In the past few years there were different research conducted on Sentiment Analysis (SA) and efforts put on understanding the sentiment of customers’ reviews on Amazon.com. Rashid and Huang (2021) have conducted the Sentiment Analysis (SA) in order to understand the Amazon.com user review dataset. Researchers have conducted the ratings of the products from one to five ratio, where they resulted in the correlation between the product price and the number of helpful reviews and feedback. A similar study was conducted by AlQahtani (2021) where there was a model which would conduct the Sentiment Analysis (SA) on the product reviews on Amazon.com. Other than that, Haque, Saber, and Shah (2018) have conducted a study on Sentiment Analysis (SA) on large-scale Amazon product reviews. Thus, the aim of their study was to categorize the positive and negative feedback of consumers over different products on Amazon.com and develop a supervised learning model to polarize a large amount of review data. However, the study lacks the automation of the processes of product labeling and has caused challenges in the manual implementation of big data. As was mentioned earlier this study will help to give recommendations for further studies on customer experience and particularly customer satisfaction in purchasing dietary supplement products such as vitamins, minerals and herbs on Amazon.com.

Purpose of the study

The purpose of the study is to analyze customer reviews on dietary supplement products on Amazon.com over the last two years. It is vital to study and analyze the components of written customer review of the product to reveal the factors affecting the initial purchasing decision and subsequent buying behavior.

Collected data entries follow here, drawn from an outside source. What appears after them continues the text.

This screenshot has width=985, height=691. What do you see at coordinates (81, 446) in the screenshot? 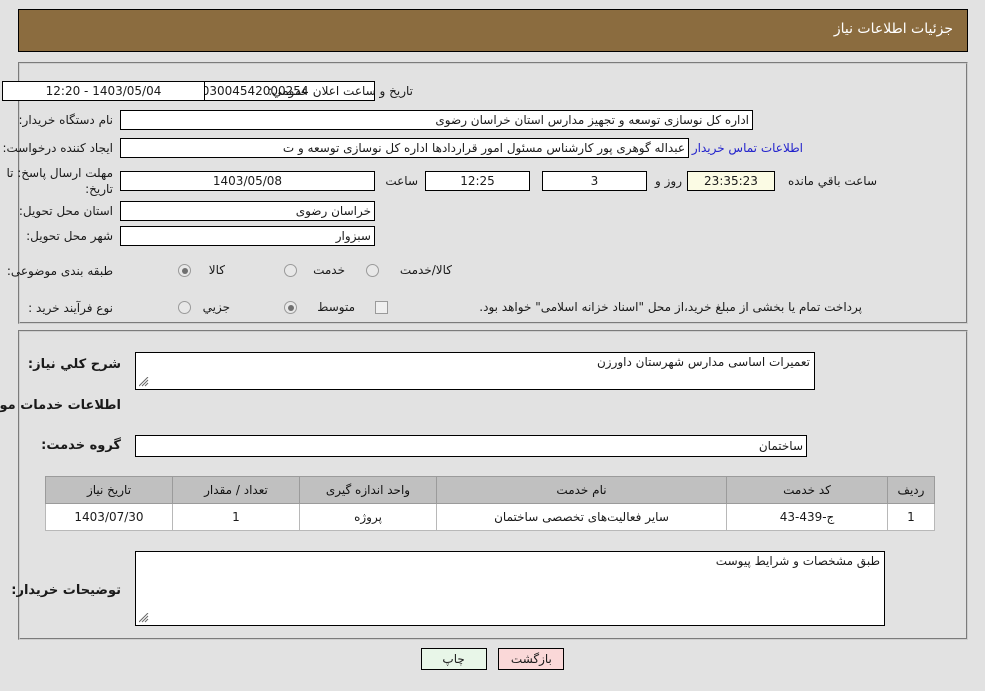
I see `service-group-label: گروه خدمت:` at bounding box center [81, 446].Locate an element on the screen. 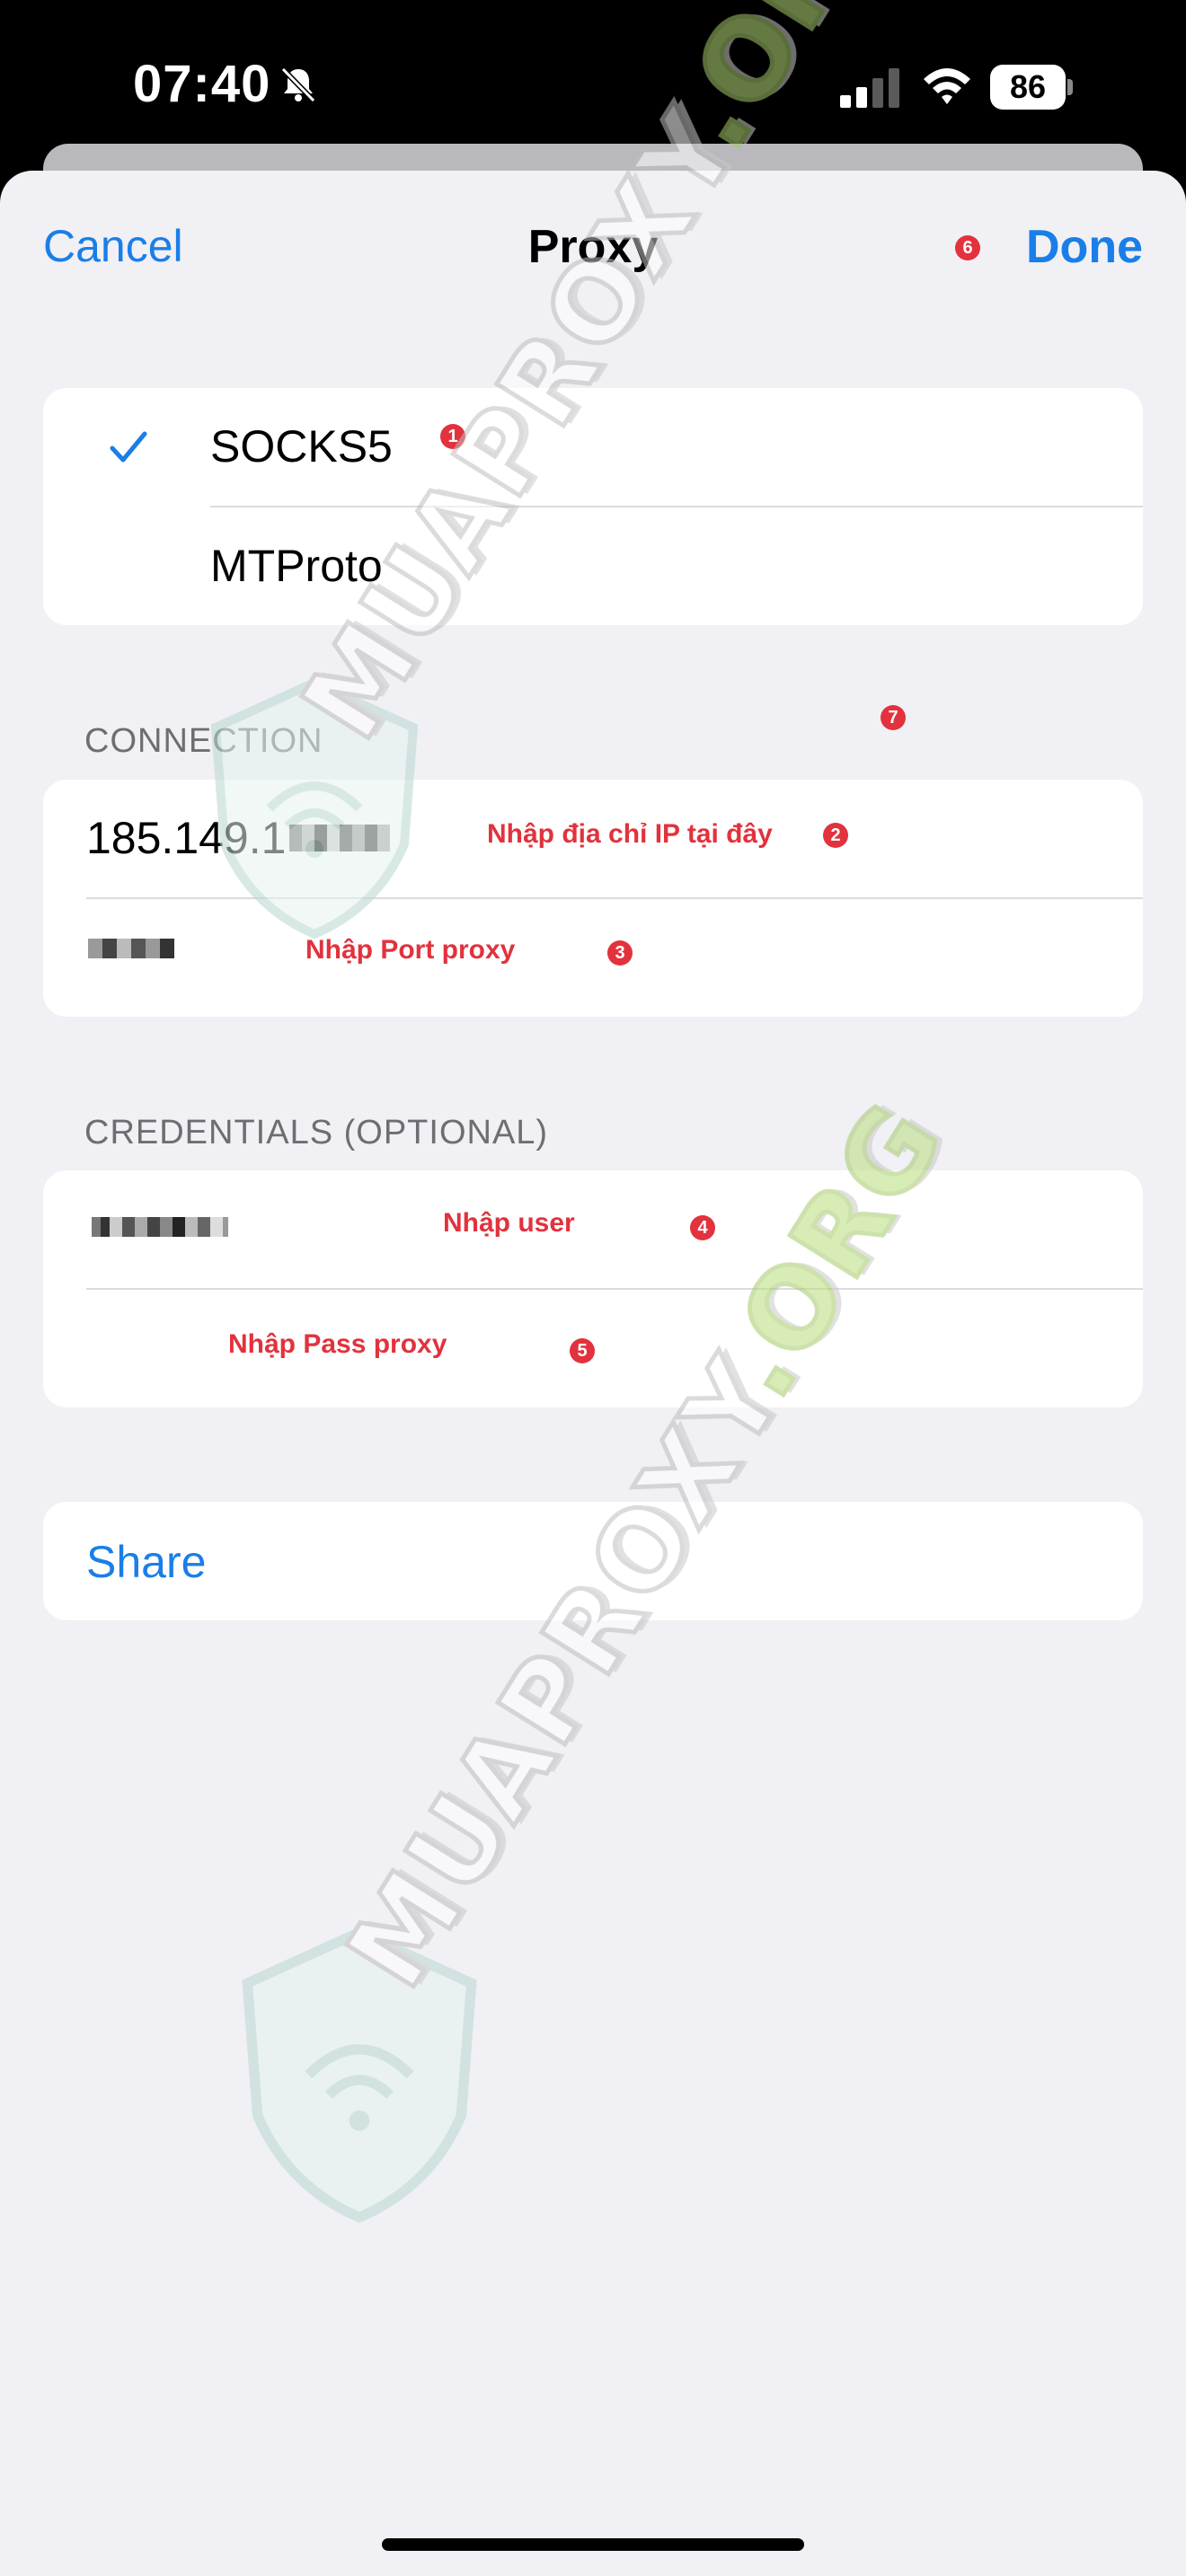 This screenshot has height=2576, width=1186. server-value: 185.149.1 is located at coordinates (186, 838). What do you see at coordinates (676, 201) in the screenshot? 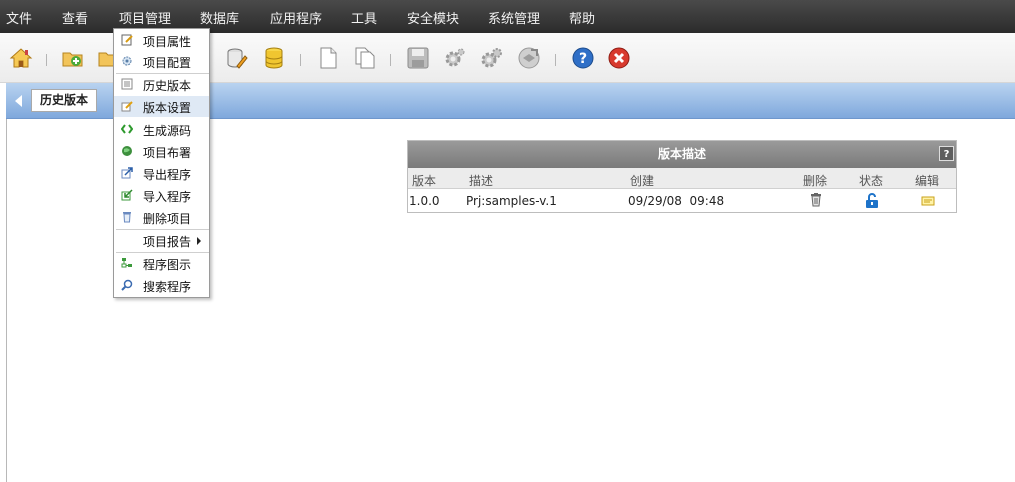
I see `cell-created: 09/29/08 09:48` at bounding box center [676, 201]. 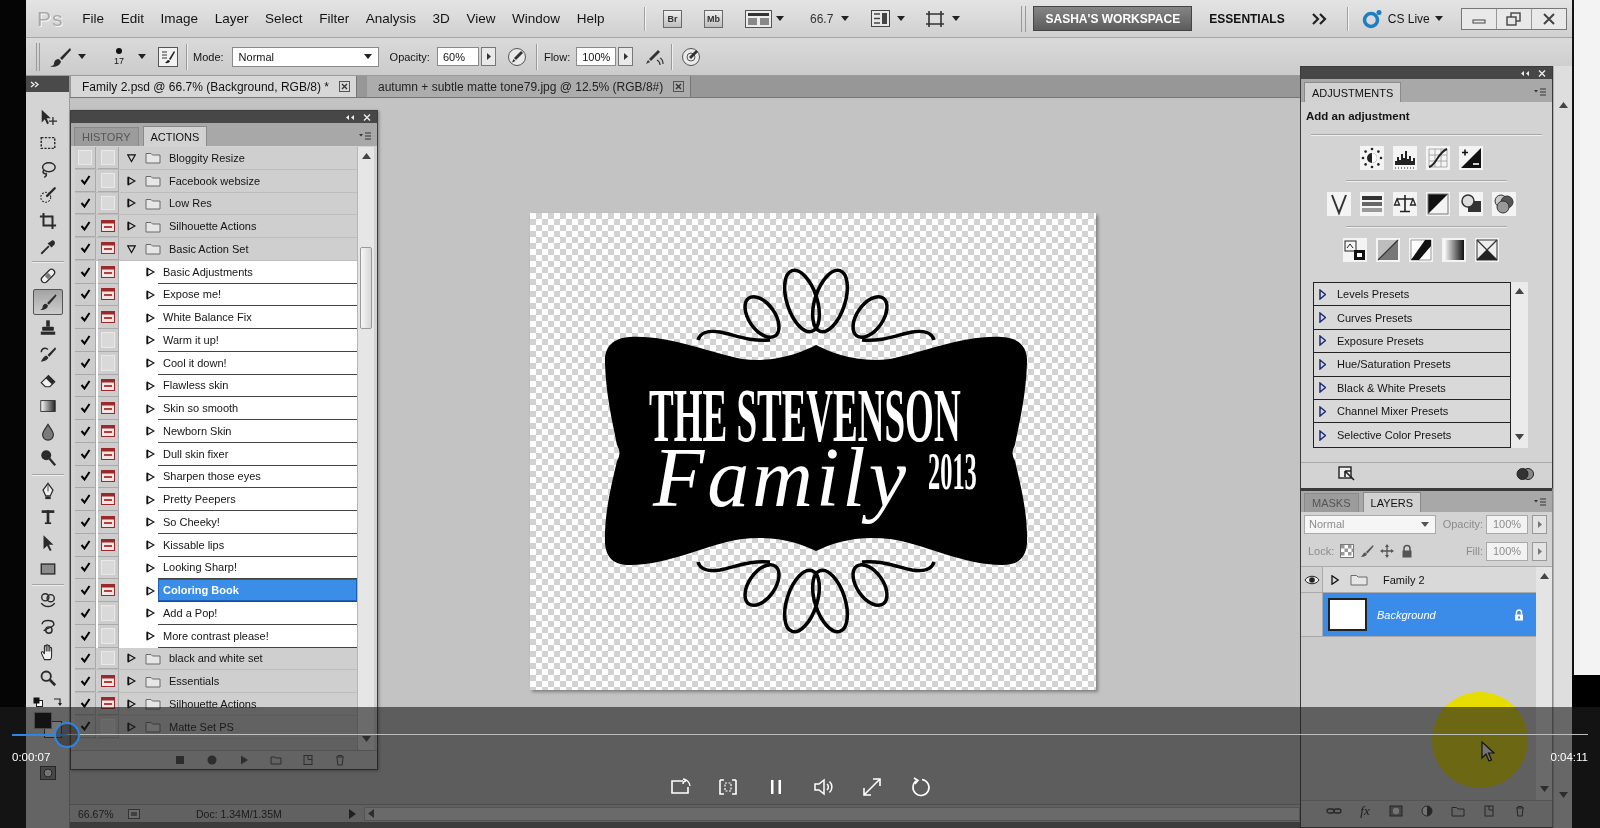 I want to click on scrollbar, so click(x=1544, y=684).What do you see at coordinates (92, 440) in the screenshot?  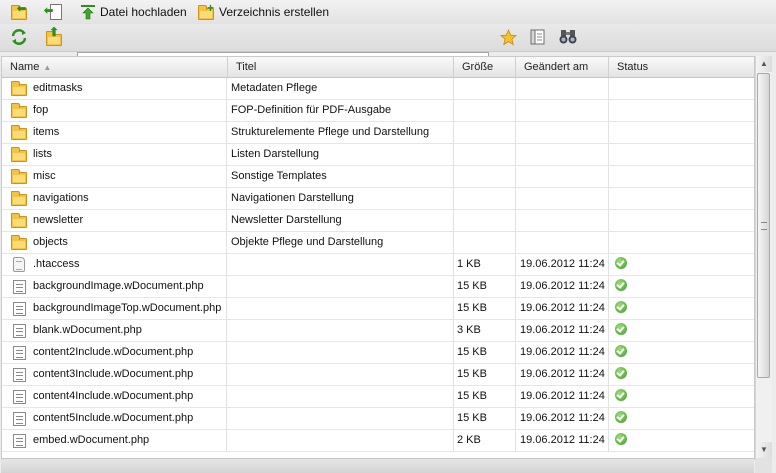 I see `file-name: embed.wDocument.php` at bounding box center [92, 440].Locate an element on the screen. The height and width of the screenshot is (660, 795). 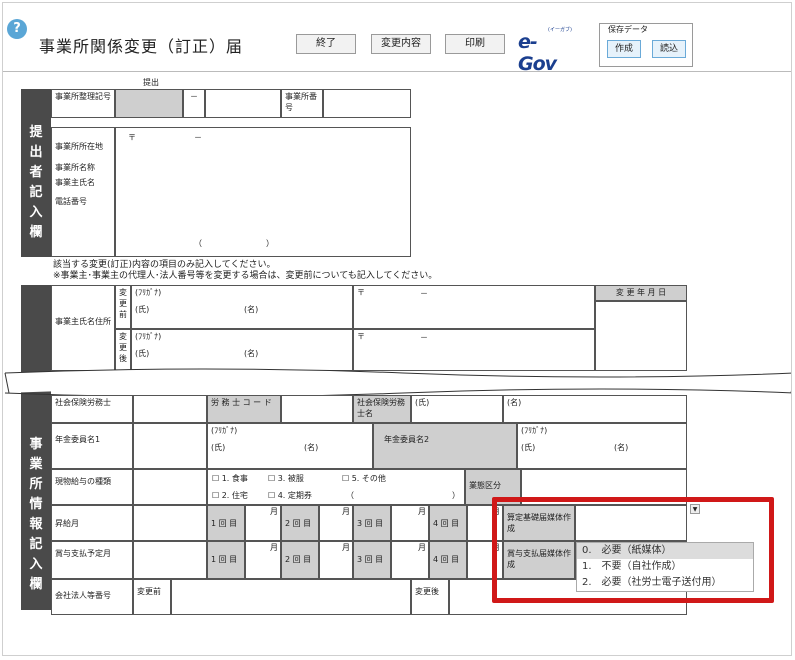
office-no-label: 事業所番号 is located at coordinates (302, 104).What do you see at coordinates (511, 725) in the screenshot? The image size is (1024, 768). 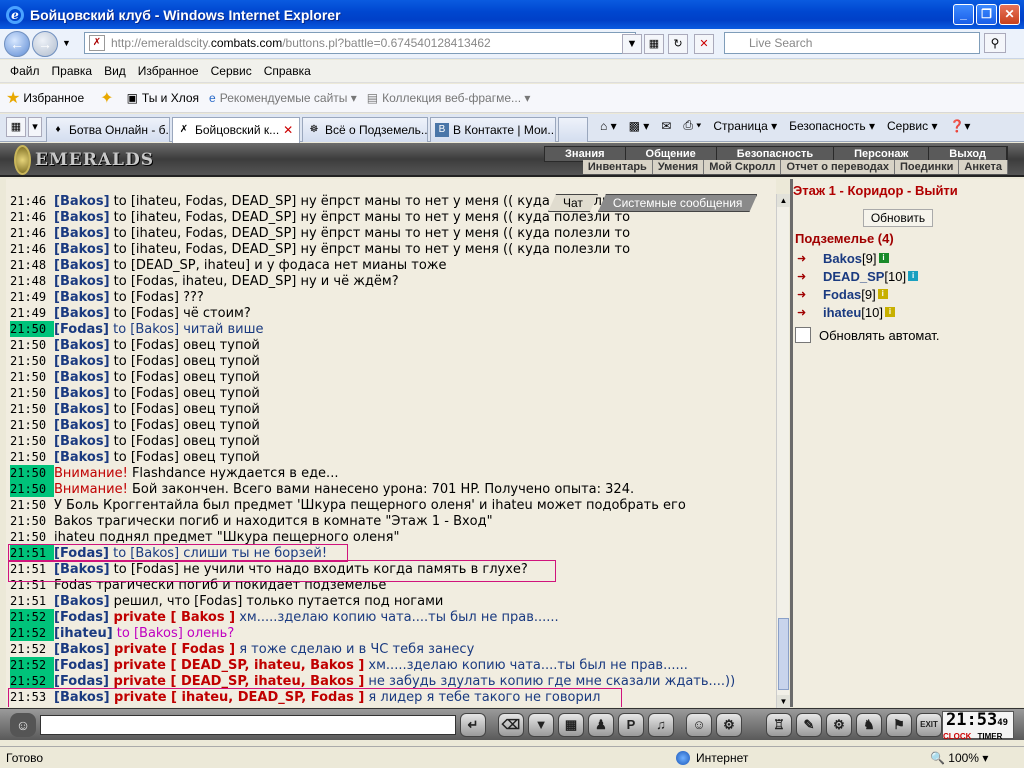 I see `eraser-icon: ⌫` at bounding box center [511, 725].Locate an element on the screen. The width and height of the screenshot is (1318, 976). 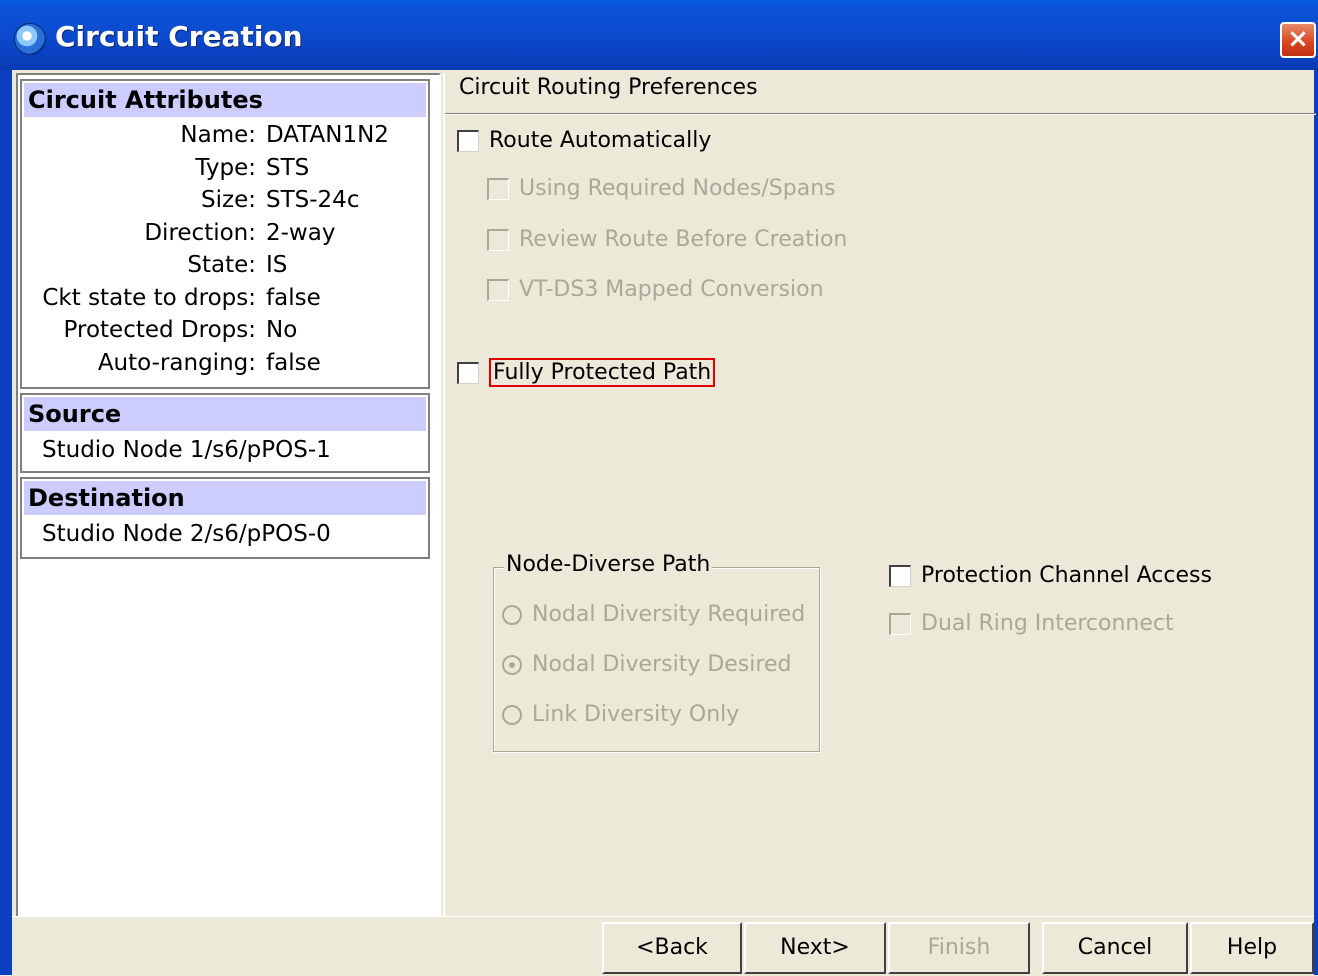
attr-row-size: Size: STS-24c is located at coordinates (225, 200).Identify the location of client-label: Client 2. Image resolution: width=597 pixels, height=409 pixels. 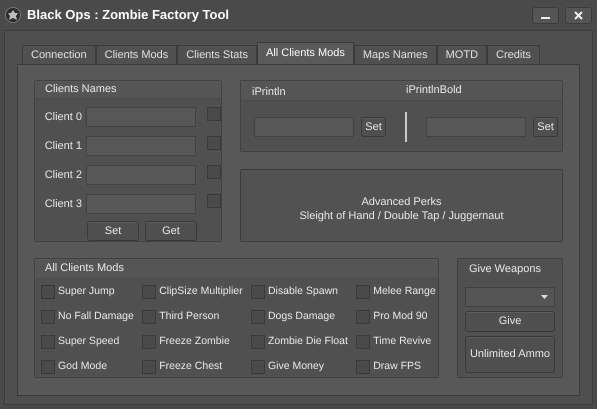
(63, 176).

By the nature, a person will be more meticulous towards purchasing the product directly related to the health and well-being and indeed will spend time to read the reviews of other customers who have an experience of purchasing and using the supplement. The trend of following the healthy lifestyle mostly influenced by external factors such as celebrities, influencers on social media channels and advertisement have boosted the production and sales of dietary supplement products in the US in the last few years. Undoubtedly, the direct effect of SARS-CoV-19 is unavoidable and have ‘pushed’ individuals to act on their instincts and start purchasing the healthy additives, such as herbs, pills, gummies and others. It is important to relate and further analyze and study the positive and negative reviews of customers on dietary supplement products on Amazon.com to initiating purchasing decision and building a buying behavior. Moreover, the outcomes of the study will help businesses on Amazon.com to reveal and focus on components which have prompted to write a negative or positive review on a product. Thus, the businesses who produce and sell dietary supplement products on Amazon.com will have tools to raise the product sales.